Astronomers noticed galaxies weren’t just expanding outward with the universe – they were drifting sideways. Toward something off-map.
The direction pointed straight into a cosmic no-go zone – the Zone of Avoidance.
It’s not scary, just annoyingly inconvenient.
That region is buried behind our own galaxy’s thickest dust and star fields. Think galactic fog. Even Hubble can’t see through it properly.

But the motion is real.
Everything in our patch of the universe, including the Milky Way, is being dragged toward it over 370 miles per second.
The force needed to move that much mass? Staggering.
Astronomers dug deeper – literally – using radio and infrared telescopes to cut through the dust. They spotted more than 800 previously unseen galaxies tucked behind the Milky Way.

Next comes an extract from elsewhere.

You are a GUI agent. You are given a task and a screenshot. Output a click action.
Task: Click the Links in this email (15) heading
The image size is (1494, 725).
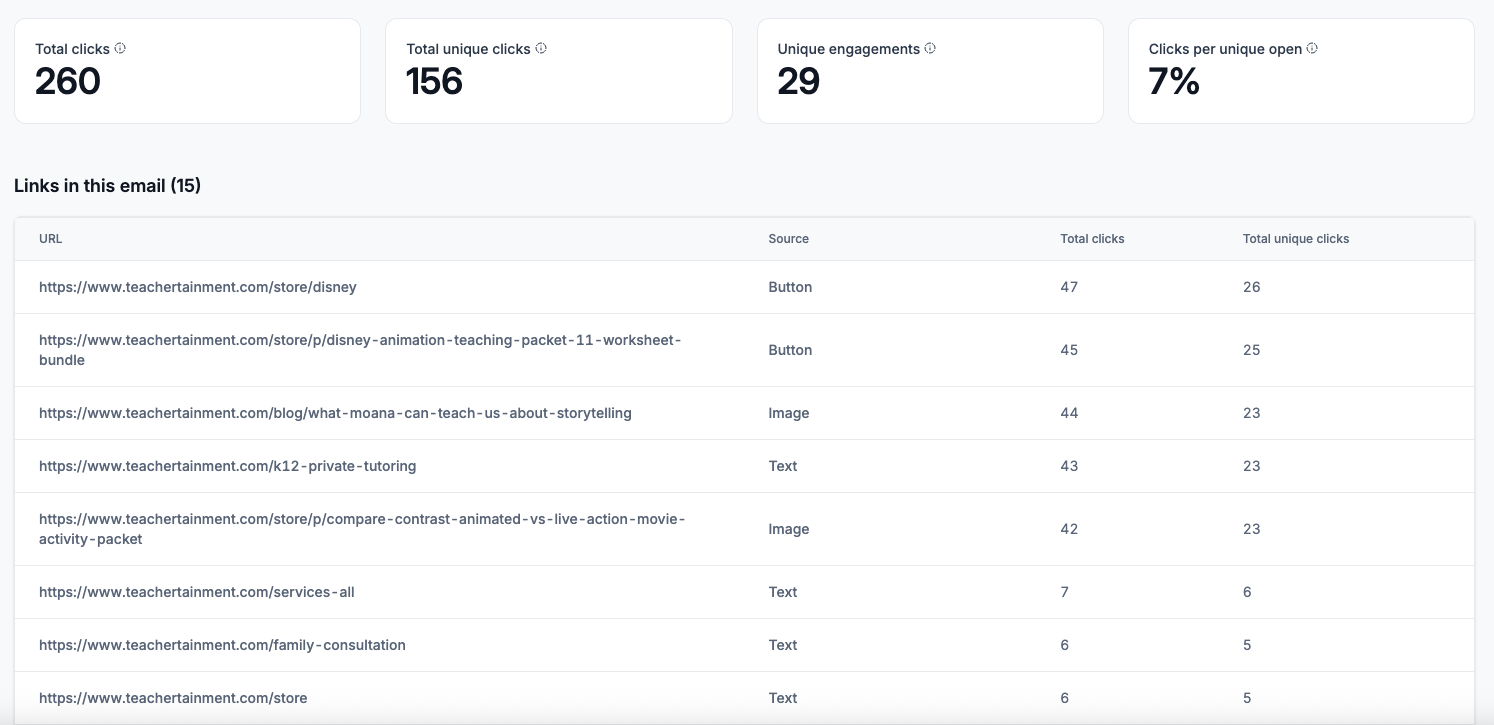tap(107, 186)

But even that wasn’t enough to explain the pull. Which means we’re still in the dark.
One working theory: we’re part of a larger gravitational structure.
In 2014, scientists discovered our galaxy is part of a much larger unknown structure – a supercluster of around 100,000 galaxies.

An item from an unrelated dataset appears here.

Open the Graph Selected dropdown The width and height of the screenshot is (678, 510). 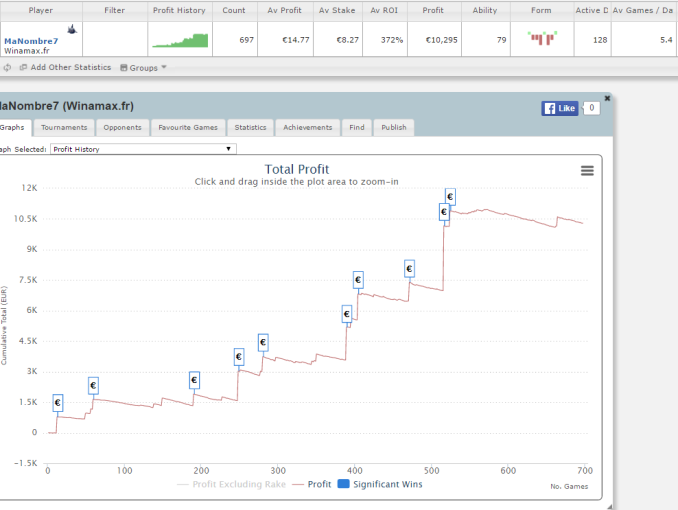pos(143,149)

They named it Laniakea – Hawaiian for ‘immeasurable heaven.’
At its center lies a gravitational hotspot – the Great Attractor.
But here’s the weird bit: it’s probably not a single object.
It’s a dense intersection of mass – galaxies, dark matter, and cosmic oddities – dragging us in.
Think of it as a cosmic sinkhole.
A mystery we may never solve
So what happens next? Do we eventually get there? Do we hit the edge of this invisible force and find something even stranger?
Probably not.
Because while this structure is pulling us in, the rest of the universe is pulling away.
Thanks to dark energy and the expanding universe, every galaxy is also accelerating outward.
In the long run, that means even the Great Attractor’s pull will lose its grip. Galaxies will drift apart, and that whole dense region? Eventually unreachable.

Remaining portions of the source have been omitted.